» What you have to do
Go over the data and keep only the lines that include "Given".

» Available data
•••
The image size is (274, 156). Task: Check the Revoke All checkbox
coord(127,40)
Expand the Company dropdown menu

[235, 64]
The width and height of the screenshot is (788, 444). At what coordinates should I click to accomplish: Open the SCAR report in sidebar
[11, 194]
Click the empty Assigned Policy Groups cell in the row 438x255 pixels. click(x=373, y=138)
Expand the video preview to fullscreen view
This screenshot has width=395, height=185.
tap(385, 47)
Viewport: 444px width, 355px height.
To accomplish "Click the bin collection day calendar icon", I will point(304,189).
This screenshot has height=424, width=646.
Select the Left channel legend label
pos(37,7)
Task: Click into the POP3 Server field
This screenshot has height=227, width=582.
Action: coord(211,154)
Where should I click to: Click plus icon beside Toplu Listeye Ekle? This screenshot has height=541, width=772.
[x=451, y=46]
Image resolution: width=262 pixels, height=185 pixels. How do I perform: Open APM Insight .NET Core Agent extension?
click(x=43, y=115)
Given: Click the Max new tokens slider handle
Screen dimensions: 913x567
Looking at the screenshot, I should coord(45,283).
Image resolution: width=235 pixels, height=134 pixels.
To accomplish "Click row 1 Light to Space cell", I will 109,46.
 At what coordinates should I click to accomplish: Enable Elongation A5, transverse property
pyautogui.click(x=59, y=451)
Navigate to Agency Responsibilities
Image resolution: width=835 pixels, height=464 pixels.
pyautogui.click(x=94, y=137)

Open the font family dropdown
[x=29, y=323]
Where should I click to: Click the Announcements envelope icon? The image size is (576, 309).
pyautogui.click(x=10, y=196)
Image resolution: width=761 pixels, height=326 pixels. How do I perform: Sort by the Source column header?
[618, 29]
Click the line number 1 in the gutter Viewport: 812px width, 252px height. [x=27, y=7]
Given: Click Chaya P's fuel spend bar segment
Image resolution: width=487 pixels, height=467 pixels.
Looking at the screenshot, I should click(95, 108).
•••
» Task output
Given: Click the Max new tokens slider handle
Given: Click Chaya P's fuel spend bar segment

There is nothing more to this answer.